Sometimes I forget who I am, what my name is. Here in the Ping Yuen, we just try to make it to another day. I look out at all the laundry hanging on the clothes line next to the dried out bok choy, and I dream one day I am gonna make it outta here. It's a race, between God and the man who tries to keep me down. I have faith most of the times in God, but I tell ya, somedays I have my doubts, like when my mama is beating me down, I have my doubts. One time, she was so angry that she shoved me against my bookcase, knocking down my CP3O model. It went crashing down to the floor, and its arms went flying. My mama don't care. She stomped on the pieces when she went storming outta my room. I sat there listening to Alan Tam playing from the neighbor's open window and cried to myself. It took me almost two days to build the CP3O. I got burns all over my fingers from the hot modeling glue, but I persevered and built it. I was so proud of myself, like for once, it was something I did for myself, from start to finish, I accomplished something. But she didn't even notice. When she looked at me, she just saw another mouth to feed. She said I was dumb like a piece of barbeque pork. I ain't sure what she meant, cuz I don't really know how you measure how smart a barbeque pork is. But that doesn't mean it didn't hurt, for your own mama to think you are useless. Deep down I know mama is just doing the best she knows how. She's got it hard too. It's not her fault. Somewhere it gets passed down, all the anger. People at the Ping Yuen don't got much hope. You see the same pain over and over again. You ain't got no reason to believe.
But my counselor at school believes. She ain't got any skills with the hair and makeup, but she's a nice white lady anyways. She's like, "Don't ever let anybody convince you that you are a piece of barbeque pork. Everybody is good at something. You are good at math, and math will take you far someday." I was like, "How do you know I am good at math?" She was like, "I can see it in you. I can look through your glasses into your eyes, and I see an engineer, or a mathematician, or something like that." I think she's right - it's flowing thru my Chinese blood like a golden dragon. I need to remember my ancestry. I can't let the circumstances drag me down. My people are a proud people. We are not defined by the Chinatown ghetto we live in. We got numbers in our calculating soul. My heart beats like an abacus. Sometimes when my mama is yelling and screaming at me, or when my neighbors are fighting cuz a mahjong game gets really heated, I think about the pythagorean theorum to drown out all the noise. It helps. It helps to know no barbeque pork I know of knows the quadratic formula. My mama don't know it yet, but I am better than a piece of barbeque pork. If my counselor believes in me, then I should believe in me too. The white lady's like a messenger from God. I don't know why in minority stories like this, the messenger from God is always white, but it ain't no difference. I shall rise up.

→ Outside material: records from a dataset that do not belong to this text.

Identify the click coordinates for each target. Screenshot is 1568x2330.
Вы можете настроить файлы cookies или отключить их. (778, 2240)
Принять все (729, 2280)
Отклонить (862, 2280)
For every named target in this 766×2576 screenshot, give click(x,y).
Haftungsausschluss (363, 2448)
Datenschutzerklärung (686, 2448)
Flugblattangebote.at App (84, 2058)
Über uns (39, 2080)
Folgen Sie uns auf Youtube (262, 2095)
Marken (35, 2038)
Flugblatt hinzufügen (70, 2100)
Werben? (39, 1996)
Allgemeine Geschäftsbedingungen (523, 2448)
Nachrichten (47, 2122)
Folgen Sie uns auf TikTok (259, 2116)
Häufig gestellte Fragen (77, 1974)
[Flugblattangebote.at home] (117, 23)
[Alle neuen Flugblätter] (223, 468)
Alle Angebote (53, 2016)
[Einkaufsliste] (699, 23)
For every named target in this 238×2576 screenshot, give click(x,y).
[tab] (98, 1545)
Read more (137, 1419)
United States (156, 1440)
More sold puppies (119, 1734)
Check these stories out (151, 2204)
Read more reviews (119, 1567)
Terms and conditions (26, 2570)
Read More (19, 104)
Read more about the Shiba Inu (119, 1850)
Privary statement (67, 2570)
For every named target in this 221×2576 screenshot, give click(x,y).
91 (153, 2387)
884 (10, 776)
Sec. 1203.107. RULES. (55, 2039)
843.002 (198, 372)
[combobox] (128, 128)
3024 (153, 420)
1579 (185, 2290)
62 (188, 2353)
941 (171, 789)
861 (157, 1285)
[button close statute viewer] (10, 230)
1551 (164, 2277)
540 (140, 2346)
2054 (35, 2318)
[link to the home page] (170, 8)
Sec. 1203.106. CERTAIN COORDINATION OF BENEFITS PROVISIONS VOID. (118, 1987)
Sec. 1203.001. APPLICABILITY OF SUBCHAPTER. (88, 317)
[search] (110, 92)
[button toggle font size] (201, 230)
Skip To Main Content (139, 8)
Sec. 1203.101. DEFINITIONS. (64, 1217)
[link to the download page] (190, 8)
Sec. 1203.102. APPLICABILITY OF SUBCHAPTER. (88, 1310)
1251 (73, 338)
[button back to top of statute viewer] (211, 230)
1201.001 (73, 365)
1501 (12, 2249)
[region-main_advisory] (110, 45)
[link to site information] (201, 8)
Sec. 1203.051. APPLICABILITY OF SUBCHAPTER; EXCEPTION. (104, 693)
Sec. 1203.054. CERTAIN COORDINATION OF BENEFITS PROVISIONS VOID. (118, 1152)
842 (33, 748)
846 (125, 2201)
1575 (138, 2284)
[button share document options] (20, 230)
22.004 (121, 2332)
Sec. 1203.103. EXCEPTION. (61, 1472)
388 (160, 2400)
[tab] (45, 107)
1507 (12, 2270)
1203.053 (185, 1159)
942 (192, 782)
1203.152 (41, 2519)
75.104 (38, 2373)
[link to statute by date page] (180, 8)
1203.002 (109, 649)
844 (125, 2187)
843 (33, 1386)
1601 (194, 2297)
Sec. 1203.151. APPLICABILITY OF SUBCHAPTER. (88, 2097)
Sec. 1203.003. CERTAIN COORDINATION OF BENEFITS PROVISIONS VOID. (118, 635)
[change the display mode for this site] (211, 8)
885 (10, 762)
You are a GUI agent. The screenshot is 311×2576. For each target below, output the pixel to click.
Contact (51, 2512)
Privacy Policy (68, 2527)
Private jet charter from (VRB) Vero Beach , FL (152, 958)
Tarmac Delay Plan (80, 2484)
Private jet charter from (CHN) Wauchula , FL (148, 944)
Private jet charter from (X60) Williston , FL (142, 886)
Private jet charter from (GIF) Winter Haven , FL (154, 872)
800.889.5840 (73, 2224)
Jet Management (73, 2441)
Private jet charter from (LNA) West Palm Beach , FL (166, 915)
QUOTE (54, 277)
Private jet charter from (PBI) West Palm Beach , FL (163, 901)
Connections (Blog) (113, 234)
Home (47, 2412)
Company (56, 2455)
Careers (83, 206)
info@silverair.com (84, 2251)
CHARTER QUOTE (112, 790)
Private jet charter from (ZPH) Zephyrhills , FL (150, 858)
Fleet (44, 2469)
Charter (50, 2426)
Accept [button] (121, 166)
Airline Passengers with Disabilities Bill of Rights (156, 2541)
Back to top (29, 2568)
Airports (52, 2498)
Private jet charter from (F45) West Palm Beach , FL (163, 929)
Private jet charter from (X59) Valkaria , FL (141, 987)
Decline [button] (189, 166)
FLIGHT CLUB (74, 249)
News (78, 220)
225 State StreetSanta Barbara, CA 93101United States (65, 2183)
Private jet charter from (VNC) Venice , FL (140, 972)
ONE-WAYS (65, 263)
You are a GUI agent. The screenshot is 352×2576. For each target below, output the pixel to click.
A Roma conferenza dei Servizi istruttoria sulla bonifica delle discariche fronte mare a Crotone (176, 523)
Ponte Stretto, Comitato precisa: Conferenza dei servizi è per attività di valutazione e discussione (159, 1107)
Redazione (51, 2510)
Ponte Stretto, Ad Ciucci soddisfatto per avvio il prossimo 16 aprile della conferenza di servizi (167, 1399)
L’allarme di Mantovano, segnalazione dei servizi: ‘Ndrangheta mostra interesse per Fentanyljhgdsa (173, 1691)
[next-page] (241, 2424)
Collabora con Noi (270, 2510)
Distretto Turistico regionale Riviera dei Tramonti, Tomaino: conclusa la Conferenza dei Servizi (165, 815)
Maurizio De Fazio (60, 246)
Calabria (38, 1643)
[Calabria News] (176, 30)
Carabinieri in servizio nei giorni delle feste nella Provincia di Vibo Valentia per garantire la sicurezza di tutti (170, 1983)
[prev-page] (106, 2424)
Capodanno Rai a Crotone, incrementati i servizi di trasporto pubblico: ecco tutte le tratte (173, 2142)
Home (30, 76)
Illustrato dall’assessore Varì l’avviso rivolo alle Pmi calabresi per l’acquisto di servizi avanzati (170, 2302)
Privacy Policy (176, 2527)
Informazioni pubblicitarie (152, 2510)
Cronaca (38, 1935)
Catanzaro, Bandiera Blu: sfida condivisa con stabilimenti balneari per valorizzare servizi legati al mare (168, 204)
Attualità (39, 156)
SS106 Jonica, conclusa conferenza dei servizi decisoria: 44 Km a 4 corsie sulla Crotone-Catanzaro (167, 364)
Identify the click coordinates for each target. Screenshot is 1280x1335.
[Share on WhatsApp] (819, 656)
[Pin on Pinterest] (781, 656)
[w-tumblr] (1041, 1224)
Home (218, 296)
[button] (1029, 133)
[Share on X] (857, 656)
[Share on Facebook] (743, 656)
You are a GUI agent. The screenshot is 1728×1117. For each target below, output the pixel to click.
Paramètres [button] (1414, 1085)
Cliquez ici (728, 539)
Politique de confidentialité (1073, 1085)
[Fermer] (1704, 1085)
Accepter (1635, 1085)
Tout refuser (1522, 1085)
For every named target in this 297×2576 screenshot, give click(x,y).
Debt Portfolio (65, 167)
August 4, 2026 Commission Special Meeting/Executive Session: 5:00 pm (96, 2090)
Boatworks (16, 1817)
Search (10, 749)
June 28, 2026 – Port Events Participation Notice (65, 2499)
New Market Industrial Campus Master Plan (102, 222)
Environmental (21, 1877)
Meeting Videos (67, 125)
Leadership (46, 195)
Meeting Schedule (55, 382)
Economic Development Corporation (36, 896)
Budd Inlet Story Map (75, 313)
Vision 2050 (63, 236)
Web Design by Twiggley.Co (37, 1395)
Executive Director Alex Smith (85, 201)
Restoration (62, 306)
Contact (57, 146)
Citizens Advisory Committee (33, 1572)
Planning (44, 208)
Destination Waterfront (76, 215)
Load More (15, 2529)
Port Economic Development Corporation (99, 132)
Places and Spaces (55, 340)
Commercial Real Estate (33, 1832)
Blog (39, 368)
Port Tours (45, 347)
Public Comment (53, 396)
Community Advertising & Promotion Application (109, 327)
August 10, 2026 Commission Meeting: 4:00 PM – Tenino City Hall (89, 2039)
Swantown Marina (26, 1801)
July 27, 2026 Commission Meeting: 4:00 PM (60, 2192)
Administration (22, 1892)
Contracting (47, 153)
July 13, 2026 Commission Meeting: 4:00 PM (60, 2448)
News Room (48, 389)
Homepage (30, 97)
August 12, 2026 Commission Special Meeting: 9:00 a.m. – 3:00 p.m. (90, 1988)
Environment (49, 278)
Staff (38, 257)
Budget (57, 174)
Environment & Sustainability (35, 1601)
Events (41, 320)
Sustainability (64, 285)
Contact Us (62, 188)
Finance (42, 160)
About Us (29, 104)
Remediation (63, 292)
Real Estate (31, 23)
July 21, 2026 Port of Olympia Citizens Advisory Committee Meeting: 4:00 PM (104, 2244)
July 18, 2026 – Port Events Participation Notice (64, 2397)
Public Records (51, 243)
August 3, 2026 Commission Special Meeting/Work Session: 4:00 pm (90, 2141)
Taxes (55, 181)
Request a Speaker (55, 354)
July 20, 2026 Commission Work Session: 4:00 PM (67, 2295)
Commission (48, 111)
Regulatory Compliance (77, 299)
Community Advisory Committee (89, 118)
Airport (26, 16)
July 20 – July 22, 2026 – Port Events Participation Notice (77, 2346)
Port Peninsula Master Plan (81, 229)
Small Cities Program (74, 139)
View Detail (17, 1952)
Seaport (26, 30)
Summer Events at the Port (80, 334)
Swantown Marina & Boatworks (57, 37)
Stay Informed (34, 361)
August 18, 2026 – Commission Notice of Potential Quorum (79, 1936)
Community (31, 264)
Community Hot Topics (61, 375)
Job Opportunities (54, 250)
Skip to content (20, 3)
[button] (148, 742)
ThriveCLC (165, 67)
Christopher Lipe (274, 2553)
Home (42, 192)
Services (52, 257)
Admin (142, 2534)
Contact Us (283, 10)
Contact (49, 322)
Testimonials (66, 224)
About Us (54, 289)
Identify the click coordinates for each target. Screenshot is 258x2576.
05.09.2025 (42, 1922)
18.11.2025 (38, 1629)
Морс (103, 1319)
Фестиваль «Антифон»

Anyways, I am not saying everything is alright just cuz I know a little bit of math. It's still hard. My CP3O is still sitting there on my bookcase armless. My mama has expanded her attack to calling me a salted duck egg instead of barbeque pork. And sometimes there is still urine in the Ping Yuen elevator, and the Wah Ching and Joe Boys are still fighting their turf wars. But it's a good thing to know that even when I forget what my name is and lose my way, God and the white lady counselor will remember me. And no matter the madness and chaos circling me like pitbulls with rabies, a² + b² = c² will always be true.
Math is...precious. Don't you ever forget it.